**TEXT EXTRACT:**
--- start ---

Those are my only stumbling blocks.

The title is very funny but diminishes the poem a little.

Janice D. Soderling 01-31-2014 07:45 AM

Sneaking into the enemy camp and hoping no one notices.

Isn't "a more" really "amore" = love? And isn't this a pun on the infinite monkey theorem.

Quote:

The infinite monkey theorem states that a monkey hitting keys at random on a typewriter keyboard for an infinite amount of time will almost surely type a given text, such as the complete works of William Shakespeare.
It is clever, Walter, you are a fiendishly clever young man.

But poetry, it ain't.

Curtis Gale Weeks 01-31-2014 11:50 AM

Quote:

Originally Posted by Janice D. Soderling (Post 311227)
Isn't "a more" really "amore" = love?


Ah, I hadn't considered that.

After leaving my comment, I started wondering if this was merely a conversation between Ophelia and Horatio, and the section merely a way of saying that Hamlet dreamt more of Horatio than Ophelia has:
THere are more things in heaven and earth, Horatio,
than are
dreamt of in you.r philosophy.

--- end ---

**COLLECTED DATA:**
--- start ---

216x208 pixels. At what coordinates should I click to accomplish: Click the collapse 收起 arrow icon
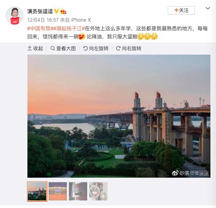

--- end ---

**WRITTEN REQUEST 1:** In the forum discussion, what word does Janice D. Soderling suggest "a more" really stands for?
**WRITTEN REQUEST 2:** Echo the part of the forum discussion that opens with the words containing "After leaving my" and closes with "in you.r philosophy.".
The material shown with the forum discussion comes from a separate source.

**FULL RESPONSE 1:** "Amore," meaning love.

**FULL RESPONSE 2:**
After leaving my comment, I started wondering if this was merely a conversation between Ophelia and Horatio, and the section merely a way of saying that Hamlet dreamt more of Horatio than Ophelia has:
THere are more things in heaven and earth, Horatio,
than are
dreamt of in you.r philosophy.